Todd Wolfson

Software Engineer

August 06, 2015

Pull requests (PRs) should always be:

  • Focused on a single feature
  • Digestible (e.g. maximum of 150 lines changed)

The reasoning for these requisites are:

  • Allows us to identify/create better abstractions
  • Makes it easier for reviewing and re-reviewing changes in a timely manner

This article is a guide to managing branches on a non-trivial/high velocity project (e.g. a lot of changes/PRs occur frequently) which requires squashed commits.

Setup

As a consequence of "single feature" PRs, we sometimes need to write dependent features/PRs (e.g. abstract a utility function, use utility in new feature). For example, our git structure would look like:

        o feature-1b (bbbbbb)
       /
      o feature-1a (aaaaaa)
     /
o---o master (ffffff)

which when landed looks like:

o---o---o---o master, feature-1b (bbbbbb)

Problem

Typical workflows like git rebase, git commit --amend, and git merge --squash fall apart when an earlier PRs needs a change. For example, adding a comment for clarity on feature-1a bumps all commits:

        o feature-1b (b22222)
       /
      o feature-1a (a22222)
     /
o---o master (ffffff)

Most ways of doing this lead to hard to debug merge conflicts. Here is an amateur example:

# Navigate to our first PR's branch
git checkout feature-1a

# Edit our file
echo "# This is a clarifying comment" >> file.txt

# Update our PR commit
git add file.txt
git commit --amend --no-edit
# New commit is now a22222

# Push our updated PR
git push origin feature-1a --force

# Navigate to our second PR's branch
git checkout feature-1b

# Merge in our past work and sort out our merge conflicts
git merge feature-1a
git mergetool -y
# Need to update every file that was edited in `bbbbbb`
# Additionally, hard to know if we kept all of our intended changes
# For example, what if all files were indented?
#   How would we verify all 150 lines of our changes were retained?
#   What if we are 3 PR's deep and reviewing 450 lines of code?

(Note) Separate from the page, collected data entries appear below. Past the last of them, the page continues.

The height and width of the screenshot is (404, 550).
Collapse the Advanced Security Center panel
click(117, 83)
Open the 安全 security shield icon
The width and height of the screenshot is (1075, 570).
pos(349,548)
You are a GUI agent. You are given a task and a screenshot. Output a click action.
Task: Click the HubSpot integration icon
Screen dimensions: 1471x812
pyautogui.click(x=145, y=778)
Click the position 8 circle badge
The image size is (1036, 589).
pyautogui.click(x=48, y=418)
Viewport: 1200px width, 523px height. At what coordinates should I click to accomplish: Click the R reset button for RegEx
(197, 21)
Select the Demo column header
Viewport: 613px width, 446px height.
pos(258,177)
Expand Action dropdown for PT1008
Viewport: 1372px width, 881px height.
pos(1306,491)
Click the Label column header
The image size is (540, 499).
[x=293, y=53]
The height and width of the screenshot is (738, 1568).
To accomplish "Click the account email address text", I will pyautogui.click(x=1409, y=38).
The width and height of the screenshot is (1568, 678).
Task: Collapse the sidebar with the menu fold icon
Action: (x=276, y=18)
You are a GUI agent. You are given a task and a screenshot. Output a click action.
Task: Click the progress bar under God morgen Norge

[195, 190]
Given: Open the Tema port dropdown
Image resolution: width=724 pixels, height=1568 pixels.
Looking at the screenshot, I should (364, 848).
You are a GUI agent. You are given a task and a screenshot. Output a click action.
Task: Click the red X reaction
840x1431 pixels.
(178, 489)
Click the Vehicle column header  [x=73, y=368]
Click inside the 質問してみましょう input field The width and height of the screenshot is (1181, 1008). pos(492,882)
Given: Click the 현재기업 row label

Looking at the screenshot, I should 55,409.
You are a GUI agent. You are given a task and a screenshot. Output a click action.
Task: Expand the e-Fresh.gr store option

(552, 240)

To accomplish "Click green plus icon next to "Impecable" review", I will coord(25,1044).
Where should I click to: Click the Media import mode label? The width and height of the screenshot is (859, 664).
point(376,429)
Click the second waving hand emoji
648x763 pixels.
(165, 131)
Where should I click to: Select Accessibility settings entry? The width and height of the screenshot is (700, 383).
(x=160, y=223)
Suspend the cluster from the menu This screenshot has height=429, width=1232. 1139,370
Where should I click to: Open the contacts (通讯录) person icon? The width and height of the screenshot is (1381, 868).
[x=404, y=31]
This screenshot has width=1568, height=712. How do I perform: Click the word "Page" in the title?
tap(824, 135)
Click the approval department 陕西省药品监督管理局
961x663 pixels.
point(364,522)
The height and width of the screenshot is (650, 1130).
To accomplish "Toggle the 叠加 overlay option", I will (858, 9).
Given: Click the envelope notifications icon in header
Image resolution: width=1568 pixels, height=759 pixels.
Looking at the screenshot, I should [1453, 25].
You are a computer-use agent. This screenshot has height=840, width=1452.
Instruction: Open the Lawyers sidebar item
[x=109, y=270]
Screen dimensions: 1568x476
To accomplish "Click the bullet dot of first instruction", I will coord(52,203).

# Commit our merge resolution
git commit --no-edit

# Squash our commits via `git rebase`
git rebase -i feature-1a
git rebase --continue
# New commit is now b22222

# Push our updated PR
git push origin feature-1b --force

Solution

To solve this problem, we are going to lean on git's ability to handle non-squashed merges well.

Historical and squashed branches

As foundation for our solution, we will use 2 branches per new feature:

  • A historical branch operates as its own master branch for the feature
    • Typically named {{feature}} (e.g. add-homepage)
  • A squashed branch has all work from our historical branch in 1 commit
    • Typically named {{feature}}.squashed (e.g. add-homepage.squashed)

Here is an example workflow:

# Work on and build our historical branch
git checkout -b feature
echo "hello" > file
git add file
git commit -m "Added hello file"
echo "world" > file2
git add file2
git commit -m "Added world file"

# Generate squashed branch for our PR
# DEV: We use -B to overwrite any past squashed branches
# DEV: `merge --squash` combines all changes from `feature` into 1 commit
git checkout -B feature.squashed master
git merge --squash feature
git commit -m "Added hello and world files"

# Push our squashed branch and open PR for `feature.squashed` to `master`
git push origin feature.squashed

Here's a visualization of our git history:

        +---o feature.squashed (aaaaaa)
       /
      /---o---o feature (a12345)
     /
o---o master (ffffff)

When we land this PR, it will look like:

o---o---o master, feature.squashed (aaaaaa)

Application

Now that we are established with the historical/squashed workflow, let's apply it to our first example:

        o feature-1b (bbbbbb)
       /
      o feature-1a (aaaaaa)
     /
o---o master (ffffff)

For the purpose of dependent PRs, we are going to add one more concept known as a base branch. This is where the historical branch forked from it's dependent branch. For our example, this will look like:

                +---o feature-1b.squashed (bbbbbb)
               /
              /---o---o feature-1b (b12345)
             /
        +---o feature-1a.squashed, feature-1b.base (aaaaaa)
       /
      /---o---o feature-1a (a12345)
     /
o---o master (ffffff)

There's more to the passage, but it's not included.